───── TEXTE FOURNI
18/06/2021 | Livres | 2 commentaires

Le Diamant du Gange
Henri Sacchi
Editions Baudelaire (2021)

(Par Annie Forest-Abou Mansour)

Le diamant du GangeAvec le Le Diamant du Gange, Henri Sacchi plonge le lecteur dans le Paris  et l’Inde britannique de la fin des années 1920.  Ce roman réaliste d’aventures et de mystère  richement et rigoureusement documenté fournit de nombreuses informations sur ces lieux et  les personnages historiques qui les ont hantés.

Les cahiers bleus

Comme à la fin du dix-septième siècle où les faux mémoires connaissaient une vogue grandissante, le narrateur évoque dans l’avant-propos de l’ouvrage une série de cahiers bleus découverts en 2005 : « recueil de souvenirs et d’anecdotes glanés par Victor au cours de ses nombreuses missions  à l’étranger ». Ce procédés habile  fait attendre une histoire véridique à laquelle le lecteur croit d’emblée, toutes les aventures vécues par les personnages semblant en effet réellement se passer sous ses yeux.  Victor Lempereur, le héros principal,  « un grand et beau jeune homme aux cheveux blonds, à la fine de moustache et aux yeux clairs »  a rassemblé ses souvenirs dans ces différents cahiers, chacun ayant ensuite donné naissance à un ouvrage.  Dans Le Diamant du Gange, Victor Lempereur est, une fois de plus,  l’’enquêteur principal d’une grande Agence de police privée, le C.R.E.P. .E.  Jeune homme intelligent, vif d’esprit, intrépide, il est donc appelé à mener une nouvelle enquête en Inde.
──────────
- À FAIRE
Rédigez la suite de la critique consacrée au roman Le Diamant du Gange, en reprenant juste après sa dernière phrase.
───── DONNÉES AFFICHÉES
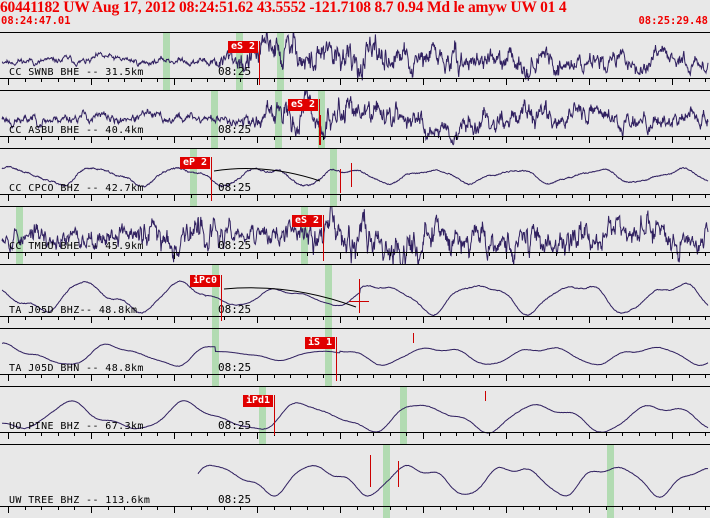 The image size is (710, 518). What do you see at coordinates (355, 415) in the screenshot?
I see `trace-panel-pine: 08:25 iPd1 UO PINE BHZ -- 67.3km` at bounding box center [355, 415].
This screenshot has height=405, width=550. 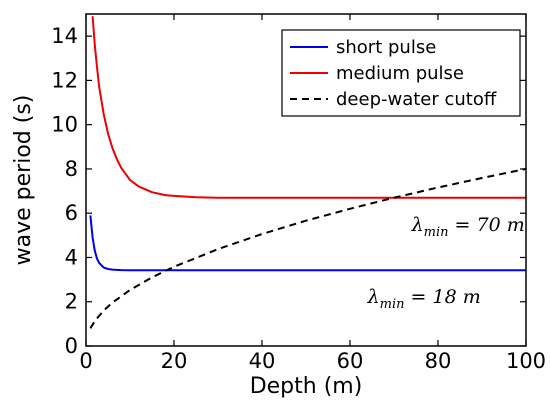 I want to click on x-tick-label: 40, so click(x=262, y=361).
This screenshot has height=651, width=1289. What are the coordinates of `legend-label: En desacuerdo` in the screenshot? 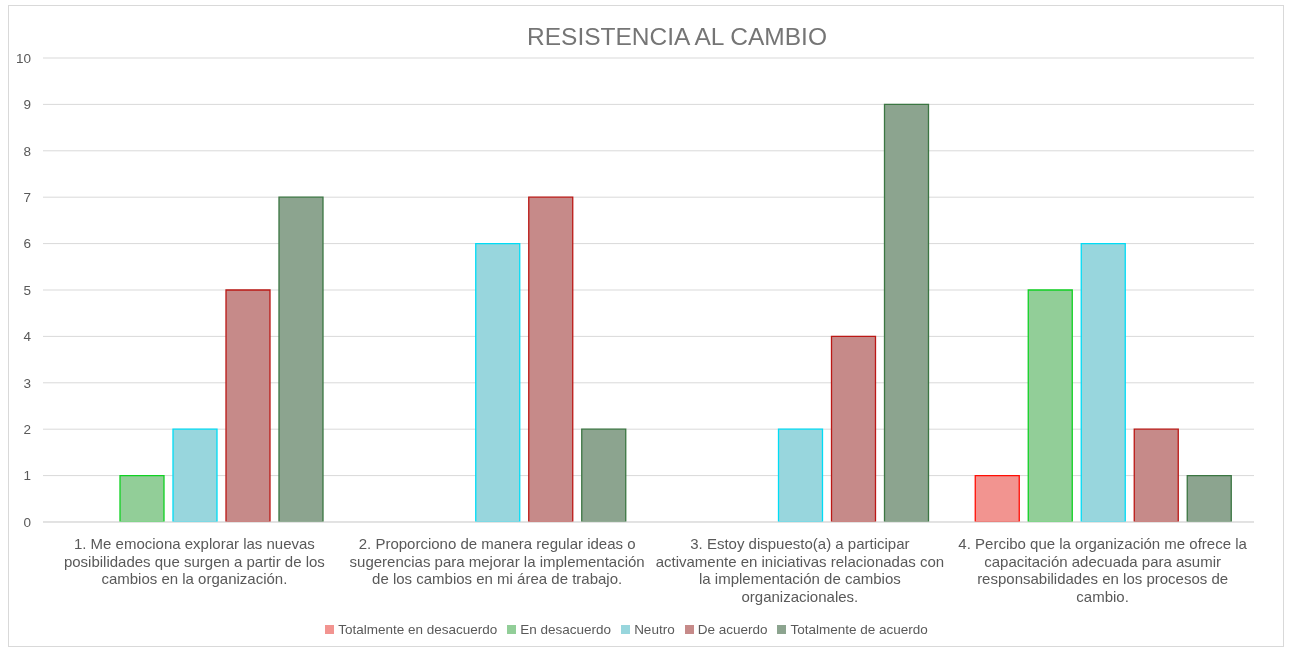 It's located at (566, 630).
──────────
- RÉSULTAT
l’Œil d’Akbar

Un Anglais, Ashley Sutton Forbes, « représent(ant) les intérêts de la maison Rathcliff&Hill », – fournisseurs agréés des cours royales britanniques, créateurs de bijoux et négociants de pierres précieuses-, demande au C.R.E.P. .E de retrouver l ‘Oeil d’Akbar, un  « des plus beaux diamants du monde », disparu  mystérieusement depuis un trentaine d’années. Nombreux sont ceux qui recherchent la précieuse pierre  « hors norme (…) invendable » vue son immense valeur,  mais aussi et surtout parce que  parée de nombreuses vertus. Ce diamant est « le symbole du pouvoir des princes qui le détiennent. La légende dit qu’il ouvre les portes de la suprême connaissance et écarte les maléfices ». C’ « est un concentré des rêves de toute l’humanité ». Clifford Cantor, un Anglais, soupçonné d’avoir dérobé le diamant en 1897 avant le jubilé de la Reine Victoria,   aurait été aperçu, peu de temps auparavant,  à Khodapur en Inde.  Victor Lempereur, « un des meilleurs agents » du C.R.E.P. .E  est chargé d’enquêter et  de retrouver le joyau afin de le restituer à  la cour d’Angleterre.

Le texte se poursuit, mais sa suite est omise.